X-rays from T Tauri:: a test case for accreting T Tauri stars

Context. The generation of X-rays in accreting T Tauri stars (TTS) is thought to be predominantly due to energy dissipation in magnetic fields, but alternative X-ray generation mechanisms have been proposed, such as heating in accretion shocks near the stellar surface, or in shocks forming in jets. Aims. We test models and trends discussed in the literature using X-ray data from the classical TTS T Tau. Methods. High-resolution spectroscopy from the Reflection Grating Spectrometers on XMM-Newton is used to infer electron densities, element abundances and the thermal structure of the X-ray source. We also discuss the ultraviolet light curve obtained by the Optical Monitor, and complementary ground-based photometry.

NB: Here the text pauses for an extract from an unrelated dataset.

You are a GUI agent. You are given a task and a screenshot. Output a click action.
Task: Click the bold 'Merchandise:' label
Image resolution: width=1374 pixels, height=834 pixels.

A high-resolution image from Chandra constrains contributions from the two companions of T Tau N. Results. The X-ray grating spectrum is rich in emission lines, but shows an unusual mixture of features from very hot (approximate to 30 MK) and very cool (1-3 MK) plasma, both emitted by similar amounts of emission measure. The cool plasma confirms the picture of a soft excess in the form of an enhanced O VII/O VIII Ly alpha flux ratio, similar to that previously reported for other accreting TTS. Diagnostics from lines formed by this plasma indicate low electron densities (less than or similar to 10(10) cm(-3)). The Ne/Fe abundance ratio is consistent with a trend in pre-main sequence stars in which this ratio depends on spectral type, but not on accretion. Conclusions. On the basis of line density diagnostics, we conclude that the density of the cool soft- excess plasma is orders of magnitude below that predicted for an accretion shock, assuming previously determined accretion rates of (3-6) x 10(-8) M. yr(-1). We argue that loading of magnetic field lines with infalling material suppresses the heating process in a part of the corona. We thus suggest that the X-ray production of T Tau is influenced by the accretion process although the X-rays may not form in the bulk of the accretion footpoints.